On Friday, September 2nd, after breakfast at the hotel and Mary Joy and I made a quick visit to the nearby green market, the group boarded the bus, soon crossing the Slovenian border (Slovenia, not Slavonia, which is northeastern Croatia). After about an hour-and-a-half, we arrived at one of Slovenia’s major tourist attractions, Postojna Cave, which has been open to the public for nearly two hundred years.

To get from the entrance to the best part of the cave, you ride a train. Then you follow a one-way route that takes you around and back again to the train station. We were given an audio guide, but I listened very little to mine, because I was too busy taking pictures. Then lens I had normally been using with my new DSLR camera was an 18 mm, to 55 mm. zoom, but for the cave, where neither flash nor tripod was allowed, I used my 50 mm. fixed lens, which could get to a substantially lower f-stop number, allowing me to use a faster shutter speed, minimizing blurring from jiggle. I ended up taking over a hundred pictures there.

We had lunch (not great—including canned fruit cocktail—but what would you expect?) onsite, at one of the eateries along the sales strip leading to the door of the cave. Then we drove to nearby Predjama Castle, the “castle-in-a-cave,” for a photo op.

From there, we went on to Ljubljana, the very pleasant capital and largest city of Slovenia, checking into the Hotel Lev (“Lion” in Slovenian). Slovenian is a Slavic language, like Serbo-Croat, but the two languages are not mutually intelligible. Ivana would remark, when we were on Lake Bled, that when she heard the boatmen there talking with one another, the only thing she could understand was their cursing, which, for some reason, was done in Italian.

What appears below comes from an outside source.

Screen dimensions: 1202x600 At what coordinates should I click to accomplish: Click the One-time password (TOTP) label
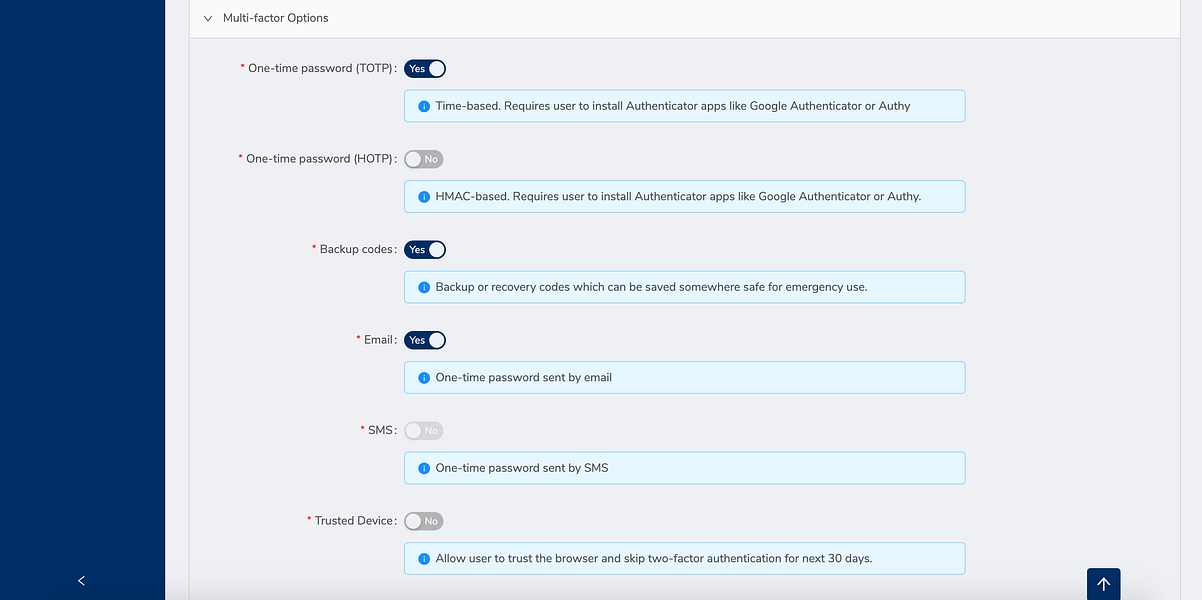tap(320, 68)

After freshening up, we went on a walking tour with an old guy who was the funniest and quirkiest local guide on the trip. You can’t visit Ljubljana without hearing the name Joze Plecnik, the architect who remolded the city in an Art Nouveau style in the 1920s and ‘30s. He is especially known for the Triple Bridge—three bridges, next to one another, crossing the Ljubljana River at different angles at Preseren Square, the main square of the Old Town. And towering over it all, on a steep hill at the very center of the city, is Ljubljana Castle.

Afterwards, we ate at a restaurant with outdoor seating, near the Cathedral. Several people had and liked the octopus salad. Mary Joy and I had soup (she mushroom, I onion, in hollowed out bread loaves.

On the way back to the hotel, Ivana pointed out a “milk-o-mat”—a machine vending unpasteurized milk, fresh from the country, into containers that you either brought or bought from the machine.

We crossed a bridge whose pavement along either railing was made of glass. This was a bridge that, like the Pont des Arts in Paris (until the city government had had enough and cleared it off), had hundreds of locks locked toits railings, put there by lovers to show their commitment to one another. We stopped for ice cream along the way at the street stand outside a dessert restaurant called Cacao.